■ Exercise ■
Where the records below begin, start copying, and stop after the line that contains "Open the Protokoll Default dropdown"; reproduce every line exactly but omit pictures.

■ Supplied information ■
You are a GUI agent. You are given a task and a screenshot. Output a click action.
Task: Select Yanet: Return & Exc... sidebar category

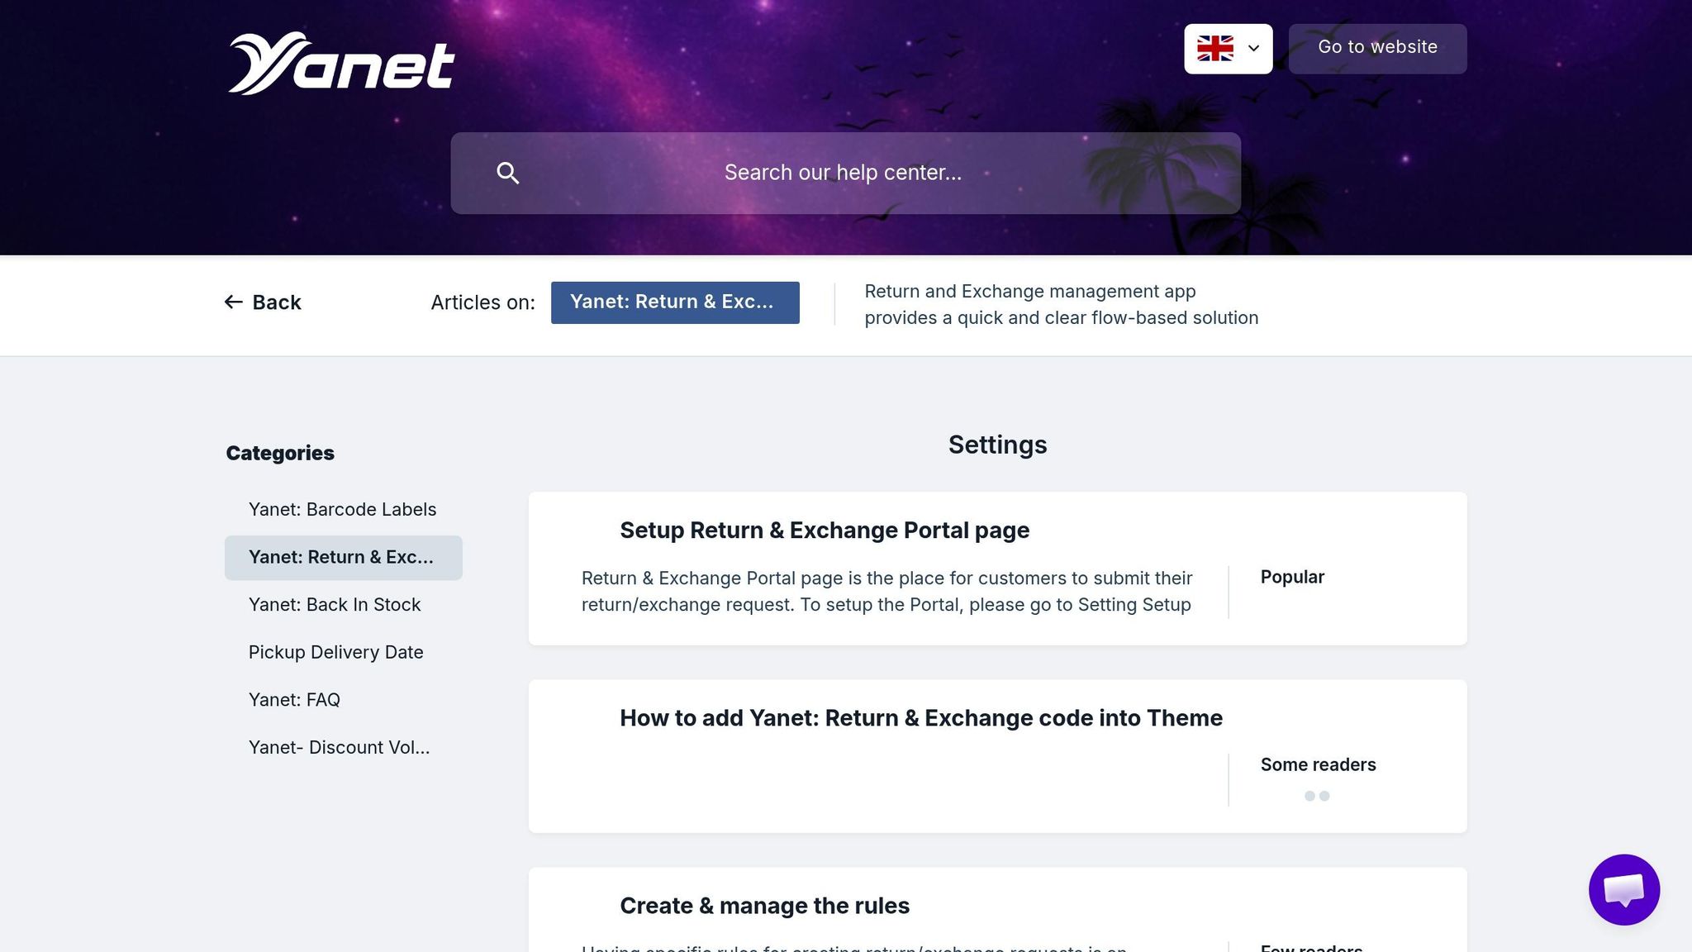[341, 558]
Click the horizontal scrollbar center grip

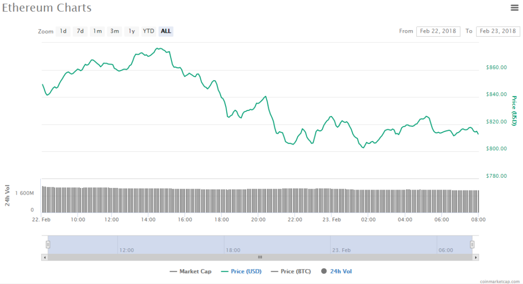[x=259, y=257]
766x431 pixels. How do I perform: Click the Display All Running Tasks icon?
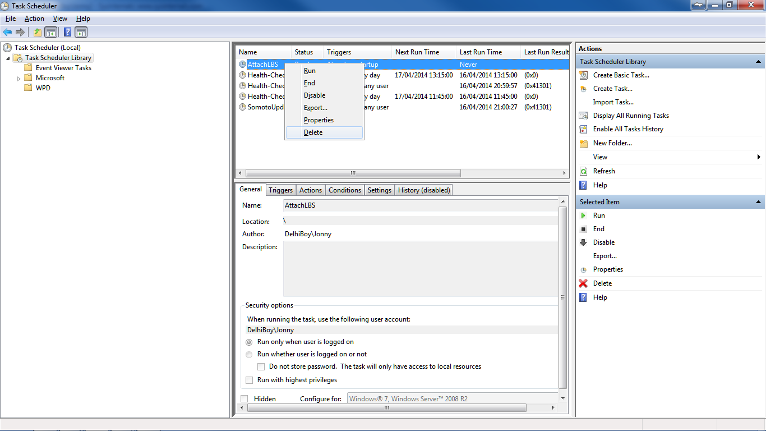pyautogui.click(x=583, y=116)
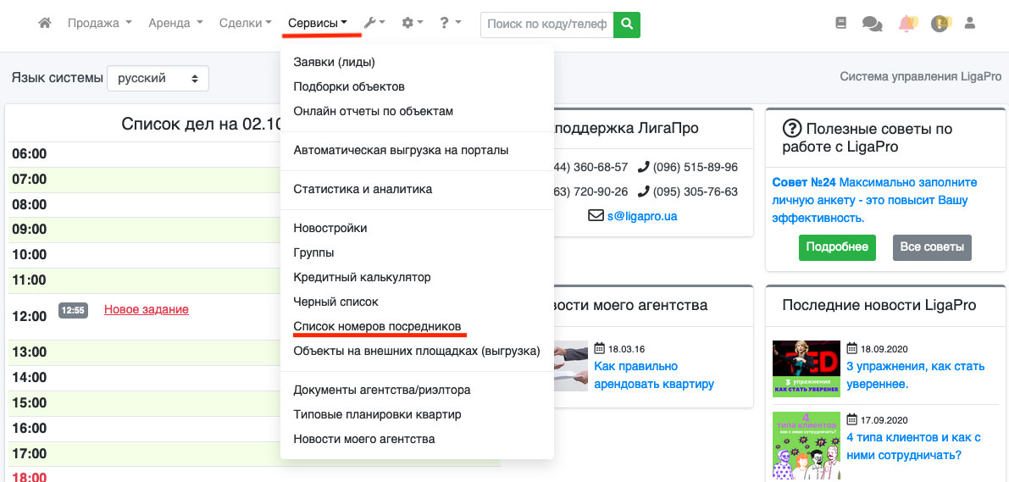Open the question mark help dropdown

(x=450, y=24)
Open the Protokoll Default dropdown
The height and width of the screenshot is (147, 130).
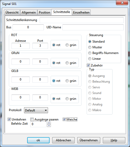pos(36,110)
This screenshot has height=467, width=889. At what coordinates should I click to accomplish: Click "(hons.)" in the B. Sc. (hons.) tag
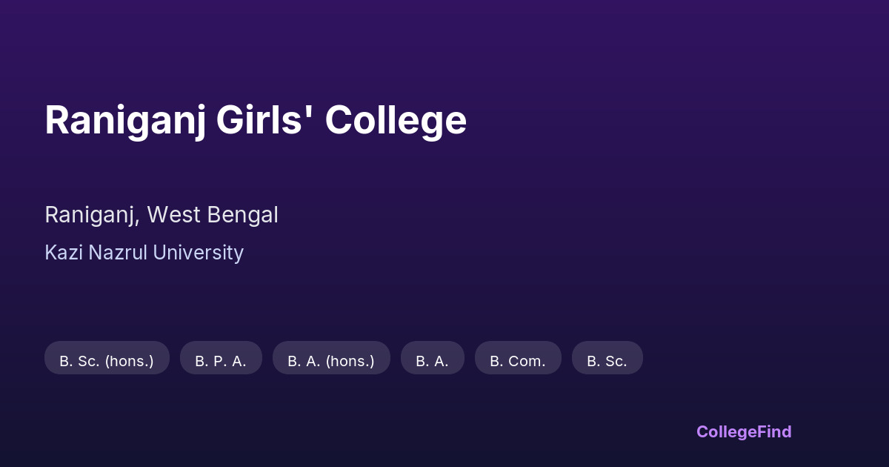coord(129,361)
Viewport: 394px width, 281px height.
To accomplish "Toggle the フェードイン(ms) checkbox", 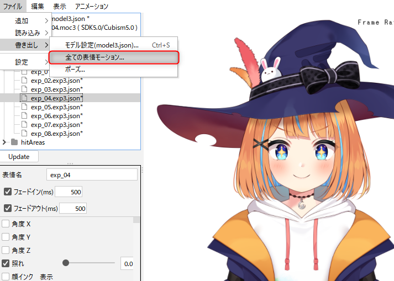I will 8,192.
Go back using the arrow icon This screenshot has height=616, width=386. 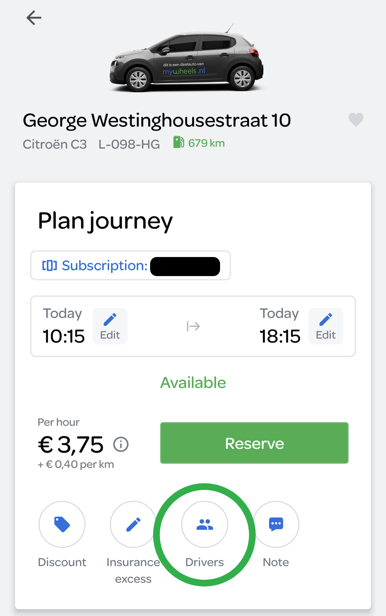point(34,18)
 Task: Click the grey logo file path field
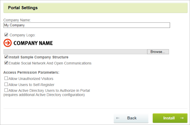pos(75,52)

■ Solution ■
You are a GUI agent. You are given a task and a screenshot. Output a click action.
Task: Select Yanet: Return & Exc... sidebar category

[341, 558]
Click the horizontal scrollbar center grip

[x=259, y=257]
766x431 pixels. How do I perform: Click the Display All Running Tasks icon?
pyautogui.click(x=583, y=116)
Open the question mark help dropdown

(x=450, y=24)
Open the Protokoll Default dropdown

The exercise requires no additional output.